Uzun zamandır yazılmayı beklenen The Tudor Court Serisi’nini ilk kitabı olan Boleyn Kızı ile karşınızdayım bu gün… Lafı çok uzatmadan ve yazmayı unutup unutmadığımı denetleyerekten sizlerle fikirlerimi paylaşmaya başlıyorum hemen.

 

İçerik Yorumu

 

The Tudor Court Serisi’nini ilk kitabı olan Boleyn Kızı yazılalı yaklaşık 20 yıl oldu. Üniversite yıllarımda okuduğum serinin diğer bazı kitapları da elimde olsa da eksikliklerin olduğunu hatırlıyorum. Uzun zamandır kitaplıkda bekleyen eseri ikinci defa okuma listeme alarak geçtiğimiz şubat ayı içerisinde okumuştum.

 

            Yaşadığımız uzun ayrılık ardından blogu kontrol ederken yorumunu henüz paylaşmadığımı görünce blogun 126. yorumu olarak Boleyn Kızı ile karşınızdayım. Philipa Gregory ülkemizde daha çok İngiliz Kraliyet aileleri hakkında yazdığı tarihi romanlarla tanınsa da Minik Ejderha isimli de bir çocuk kitabı vardır. Bu gün ele alacağımız Boleyn Kızı eseri ise en çok bilinen eseridir.

 

            Yukarıda da belirttiğim gibi Gregory’nin İngiliz Kraliyet Ailesi ve etrafında dönen olayla ilgili yazdığı bir eser Boleyn Kızı. Eserin genel içeriği siyaset, çıkar ilişkileri ve aşk üzerine kurulu. İngiliz diplomatik yaşamının bazı küçük nüanslarını da gözler önüne seren eserin genel hatlarını ilk okumamdan hatırlıyordum. Unuttuğum bazı detayları ise okudukça hatırladım.

 

            Eserde ki ünlü İngiliz ailesi Boleynlerin tam bir tilki olduklarından bahsetmeden geçemeyeceğim. Özellikle Anne benim adıma nefret edilesi karakter olarak bu kitabın en can alıcı kötü karakteriydi.
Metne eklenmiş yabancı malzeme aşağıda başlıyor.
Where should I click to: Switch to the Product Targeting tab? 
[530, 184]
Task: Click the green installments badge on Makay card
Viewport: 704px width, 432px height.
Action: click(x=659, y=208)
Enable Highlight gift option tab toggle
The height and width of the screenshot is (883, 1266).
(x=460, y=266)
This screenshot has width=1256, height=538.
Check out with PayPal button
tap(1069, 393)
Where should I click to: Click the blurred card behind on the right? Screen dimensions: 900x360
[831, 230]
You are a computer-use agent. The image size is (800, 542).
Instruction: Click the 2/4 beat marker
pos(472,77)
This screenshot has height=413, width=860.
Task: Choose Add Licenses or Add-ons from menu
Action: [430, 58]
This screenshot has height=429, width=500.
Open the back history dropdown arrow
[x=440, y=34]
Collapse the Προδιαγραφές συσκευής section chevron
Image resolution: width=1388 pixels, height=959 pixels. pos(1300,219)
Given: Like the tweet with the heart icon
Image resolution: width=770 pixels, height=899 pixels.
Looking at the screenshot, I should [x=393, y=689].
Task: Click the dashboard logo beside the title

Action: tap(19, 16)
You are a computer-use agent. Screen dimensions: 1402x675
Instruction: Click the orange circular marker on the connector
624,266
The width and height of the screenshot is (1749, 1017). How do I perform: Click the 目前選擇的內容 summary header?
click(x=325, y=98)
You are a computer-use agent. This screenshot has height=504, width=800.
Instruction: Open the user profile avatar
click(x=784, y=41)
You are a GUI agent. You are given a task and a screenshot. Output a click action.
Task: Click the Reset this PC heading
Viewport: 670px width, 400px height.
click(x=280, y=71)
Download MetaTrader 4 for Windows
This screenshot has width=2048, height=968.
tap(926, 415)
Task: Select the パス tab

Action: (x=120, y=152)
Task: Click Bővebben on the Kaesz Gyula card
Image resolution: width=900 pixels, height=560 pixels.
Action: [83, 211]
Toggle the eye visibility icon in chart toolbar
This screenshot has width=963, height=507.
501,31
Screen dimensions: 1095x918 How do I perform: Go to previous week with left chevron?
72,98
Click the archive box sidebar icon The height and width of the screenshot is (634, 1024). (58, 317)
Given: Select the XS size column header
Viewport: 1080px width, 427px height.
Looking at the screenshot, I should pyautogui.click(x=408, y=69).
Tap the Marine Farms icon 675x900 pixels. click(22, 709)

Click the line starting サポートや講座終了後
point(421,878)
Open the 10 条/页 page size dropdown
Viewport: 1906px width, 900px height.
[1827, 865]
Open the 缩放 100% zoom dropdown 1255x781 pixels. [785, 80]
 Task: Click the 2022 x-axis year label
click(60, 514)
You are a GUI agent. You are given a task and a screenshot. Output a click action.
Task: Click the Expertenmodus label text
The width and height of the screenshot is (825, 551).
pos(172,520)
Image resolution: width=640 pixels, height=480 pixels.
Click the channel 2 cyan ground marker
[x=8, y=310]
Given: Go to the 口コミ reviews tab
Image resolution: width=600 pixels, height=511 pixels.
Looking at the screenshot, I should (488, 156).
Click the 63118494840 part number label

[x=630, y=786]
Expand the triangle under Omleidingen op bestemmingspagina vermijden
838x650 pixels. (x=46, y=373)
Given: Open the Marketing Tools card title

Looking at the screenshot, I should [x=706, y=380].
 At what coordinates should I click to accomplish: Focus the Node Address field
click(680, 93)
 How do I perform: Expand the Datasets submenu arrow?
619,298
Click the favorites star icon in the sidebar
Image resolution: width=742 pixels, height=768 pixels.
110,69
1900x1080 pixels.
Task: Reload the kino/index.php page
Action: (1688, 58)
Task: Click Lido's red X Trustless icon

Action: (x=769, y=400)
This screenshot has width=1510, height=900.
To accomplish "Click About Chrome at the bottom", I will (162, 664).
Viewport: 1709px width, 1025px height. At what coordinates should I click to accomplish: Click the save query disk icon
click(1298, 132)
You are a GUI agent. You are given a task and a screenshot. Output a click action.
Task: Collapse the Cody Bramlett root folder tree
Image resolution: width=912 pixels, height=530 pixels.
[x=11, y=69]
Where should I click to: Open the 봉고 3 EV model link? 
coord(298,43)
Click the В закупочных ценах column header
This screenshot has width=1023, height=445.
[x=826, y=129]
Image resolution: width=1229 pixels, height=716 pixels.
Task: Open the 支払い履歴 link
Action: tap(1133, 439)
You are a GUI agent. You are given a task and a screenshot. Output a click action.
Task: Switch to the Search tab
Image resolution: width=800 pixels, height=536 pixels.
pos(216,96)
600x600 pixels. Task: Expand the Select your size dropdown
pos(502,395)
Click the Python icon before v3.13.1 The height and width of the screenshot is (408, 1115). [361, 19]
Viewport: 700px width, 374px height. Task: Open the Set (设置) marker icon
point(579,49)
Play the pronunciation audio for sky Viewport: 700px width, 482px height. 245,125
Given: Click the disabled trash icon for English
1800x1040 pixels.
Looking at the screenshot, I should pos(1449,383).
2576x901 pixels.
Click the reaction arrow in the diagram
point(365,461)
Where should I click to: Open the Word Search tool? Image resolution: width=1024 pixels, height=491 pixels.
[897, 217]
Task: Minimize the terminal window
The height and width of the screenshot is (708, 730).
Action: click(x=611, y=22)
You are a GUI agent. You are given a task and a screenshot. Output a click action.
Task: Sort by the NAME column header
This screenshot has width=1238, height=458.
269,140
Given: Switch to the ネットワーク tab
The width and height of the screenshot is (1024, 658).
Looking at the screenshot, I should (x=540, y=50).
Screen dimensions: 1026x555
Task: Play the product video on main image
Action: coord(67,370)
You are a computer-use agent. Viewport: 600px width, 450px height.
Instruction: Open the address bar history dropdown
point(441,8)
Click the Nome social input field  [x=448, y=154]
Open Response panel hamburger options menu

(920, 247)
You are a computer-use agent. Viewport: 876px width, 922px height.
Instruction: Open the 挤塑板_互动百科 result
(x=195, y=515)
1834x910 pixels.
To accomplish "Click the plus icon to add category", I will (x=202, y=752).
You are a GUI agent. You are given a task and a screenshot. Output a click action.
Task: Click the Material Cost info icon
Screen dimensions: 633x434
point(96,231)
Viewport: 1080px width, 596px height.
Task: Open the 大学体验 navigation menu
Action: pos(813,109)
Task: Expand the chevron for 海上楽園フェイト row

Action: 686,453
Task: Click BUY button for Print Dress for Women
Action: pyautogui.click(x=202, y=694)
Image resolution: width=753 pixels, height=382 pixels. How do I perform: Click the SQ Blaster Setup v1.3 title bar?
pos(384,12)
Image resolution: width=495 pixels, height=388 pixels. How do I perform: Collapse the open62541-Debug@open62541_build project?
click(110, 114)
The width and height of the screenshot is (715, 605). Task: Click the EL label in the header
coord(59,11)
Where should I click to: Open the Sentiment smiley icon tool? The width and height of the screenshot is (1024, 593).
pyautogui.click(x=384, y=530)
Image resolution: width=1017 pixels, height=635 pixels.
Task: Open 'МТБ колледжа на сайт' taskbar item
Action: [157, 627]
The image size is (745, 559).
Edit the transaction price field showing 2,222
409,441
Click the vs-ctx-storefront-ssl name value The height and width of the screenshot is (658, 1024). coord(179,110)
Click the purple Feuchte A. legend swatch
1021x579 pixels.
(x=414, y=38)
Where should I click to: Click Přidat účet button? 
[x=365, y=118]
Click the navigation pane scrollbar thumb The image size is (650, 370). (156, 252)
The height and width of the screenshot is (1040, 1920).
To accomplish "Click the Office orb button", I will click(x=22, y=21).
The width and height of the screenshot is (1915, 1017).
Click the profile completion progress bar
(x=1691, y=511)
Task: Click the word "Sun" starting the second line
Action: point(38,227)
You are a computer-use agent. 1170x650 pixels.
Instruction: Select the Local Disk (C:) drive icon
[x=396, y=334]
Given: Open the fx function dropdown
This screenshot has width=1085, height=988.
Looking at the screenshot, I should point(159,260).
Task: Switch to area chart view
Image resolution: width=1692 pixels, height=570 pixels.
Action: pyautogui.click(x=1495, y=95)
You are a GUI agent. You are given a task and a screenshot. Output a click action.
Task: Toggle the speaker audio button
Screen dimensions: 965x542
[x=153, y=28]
Marry ve George Boleyn ise daha masumane karakterler olarak kafamda kaldı.

 

            Eseri okurken sonunda neler olabileceğini tahmin edebilseniz de karakterler arasındaki konuşmalar ve bazı küçük olaylar sizi okumaya teşvik edecek seviyede olduğunu belirtmek gerekiyor. Genel olarak benim adıma uzun bier okuma oldu ancak memnun ayrıldığımı belirtmem lazım.

 

Yazım Dili Yorumu

 

            Zaman zaman okumakta zorlansam da Philipa Gregory’nin yazım dilinin çok da ağır olmadığını belirtmem gerekiyor. Özellikle diyologların beni okuyucu olarak heyecanlandıran bir tarafı vardı. Bu anlamda şans verilmesi gereken bir yazar olduğu kanısındayım.  

 

Yapısal Yorum

           

            Eserin bir hayli kalın olduğunu ve bu anlamda ilk seviye okuyucular için “ürkünç” gelebileceğini belirtmem gerekiyor. Konya’da üniversite okurken Rampalı Çarşı adıyla bilinen yerden aldığım eserin orijinal olup olmadığı konusunda şüpheler yaşasam da genel anamda yapısal sorunlarla karşılaşmadığımı belirtmem gerek. Bu arada daha önceki yazılarımda da belirttiğim gibi kapaklarda kullanılan fotoğraflardan hoşlanmıyorum. Benim adıma yapısal olarak tek sorun buydu sanırım.

 

ARKA KAPAK YAZISI

 

Mary Boleyn, on dört yaşında, masum bir kız olarak kraliyet sarayına geldiğinde VIII. Henry'nin gözlerini kamaştırır. Gördüğü ilgiyle tüm varlığı alt üst olan Mary, hem altın prensine aşık olur, hem de gayrı resmi kraliçe olarak her geçen gün artan rolüne. Ancak öyle bir an gelir ki, kralın kendisine olan ilgisi gittikçe sönmeye başladığında, ihtiraslı planlar yapmakta olan ailesinin piyonuna dönüştüğünü fark eder ve en yakın arkadaşından uzaklaşmaya ve rekabet etmeye zorlanır, kız kardeşi Anne Boleyn'den. İşler iyice çığrından çıktığında ailesine ve kralına baş kaldırması gerektiğinin farkına varır ve kaderinin iplerini kendi eline alır.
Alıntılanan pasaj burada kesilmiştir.